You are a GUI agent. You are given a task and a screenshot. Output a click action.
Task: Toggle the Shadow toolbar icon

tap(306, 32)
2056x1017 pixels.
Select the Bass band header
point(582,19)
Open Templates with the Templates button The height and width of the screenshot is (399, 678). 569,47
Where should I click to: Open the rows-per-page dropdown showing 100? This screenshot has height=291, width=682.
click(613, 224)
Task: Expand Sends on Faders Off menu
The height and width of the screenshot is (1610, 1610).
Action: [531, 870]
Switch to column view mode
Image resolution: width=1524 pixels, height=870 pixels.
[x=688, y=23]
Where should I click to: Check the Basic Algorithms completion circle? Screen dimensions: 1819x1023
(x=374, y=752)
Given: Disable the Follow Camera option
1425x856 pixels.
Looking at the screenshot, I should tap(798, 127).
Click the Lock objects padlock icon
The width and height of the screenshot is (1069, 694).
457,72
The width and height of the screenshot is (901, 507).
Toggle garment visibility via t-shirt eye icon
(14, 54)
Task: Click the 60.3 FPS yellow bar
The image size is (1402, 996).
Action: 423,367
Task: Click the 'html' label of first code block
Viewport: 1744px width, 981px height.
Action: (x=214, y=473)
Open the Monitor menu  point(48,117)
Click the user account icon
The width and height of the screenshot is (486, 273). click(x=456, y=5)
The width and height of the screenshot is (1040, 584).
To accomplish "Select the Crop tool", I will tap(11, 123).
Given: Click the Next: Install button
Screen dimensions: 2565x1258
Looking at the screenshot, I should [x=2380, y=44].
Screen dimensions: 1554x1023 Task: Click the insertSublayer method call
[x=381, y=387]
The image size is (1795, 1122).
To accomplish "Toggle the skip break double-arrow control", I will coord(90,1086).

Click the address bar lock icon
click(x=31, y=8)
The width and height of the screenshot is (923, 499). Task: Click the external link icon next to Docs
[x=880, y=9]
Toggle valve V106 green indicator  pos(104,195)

++++++

» **Problem description**
Set down the entries again, exactly as they stand above.

» **Exercise response**
You are a GUI agent. You are given a task and a screenshot. Output a click action.
Task: Toggle the Shadow toolbar icon

tap(306, 32)
2056x1017 pixels.
Select the Bass band header
point(582,19)
Open Templates with the Templates button The height and width of the screenshot is (399, 678). 569,47
Where should I click to: Open the rows-per-page dropdown showing 100? This screenshot has height=291, width=682.
click(613, 224)
Task: Expand Sends on Faders Off menu
The height and width of the screenshot is (1610, 1610).
Action: [531, 870]
Switch to column view mode
Image resolution: width=1524 pixels, height=870 pixels.
[x=688, y=23]
Where should I click to: Check the Basic Algorithms completion circle? Screen dimensions: 1819x1023
(x=374, y=752)
Given: Disable the Follow Camera option
1425x856 pixels.
Looking at the screenshot, I should tap(798, 127).
Click the Lock objects padlock icon
The width and height of the screenshot is (1069, 694).
457,72
The width and height of the screenshot is (901, 507).
Toggle garment visibility via t-shirt eye icon
(14, 54)
Task: Click the 60.3 FPS yellow bar
The image size is (1402, 996).
Action: 423,367
Task: Click the 'html' label of first code block
Viewport: 1744px width, 981px height.
Action: (x=214, y=473)
Open the Monitor menu  point(48,117)
Click the user account icon
The width and height of the screenshot is (486, 273). click(x=456, y=5)
The width and height of the screenshot is (1040, 584).
To accomplish "Select the Crop tool", I will tap(11, 123).
Given: Click the Next: Install button
Screen dimensions: 2565x1258
Looking at the screenshot, I should [x=2380, y=44].
Screen dimensions: 1554x1023 Task: Click the insertSublayer method call
[x=381, y=387]
The image size is (1795, 1122).
To accomplish "Toggle the skip break double-arrow control", I will coord(90,1086).

Click the address bar lock icon
click(x=31, y=8)
The width and height of the screenshot is (923, 499). Task: Click the external link icon next to Docs
[x=880, y=9]
Toggle valve V106 green indicator  pos(104,195)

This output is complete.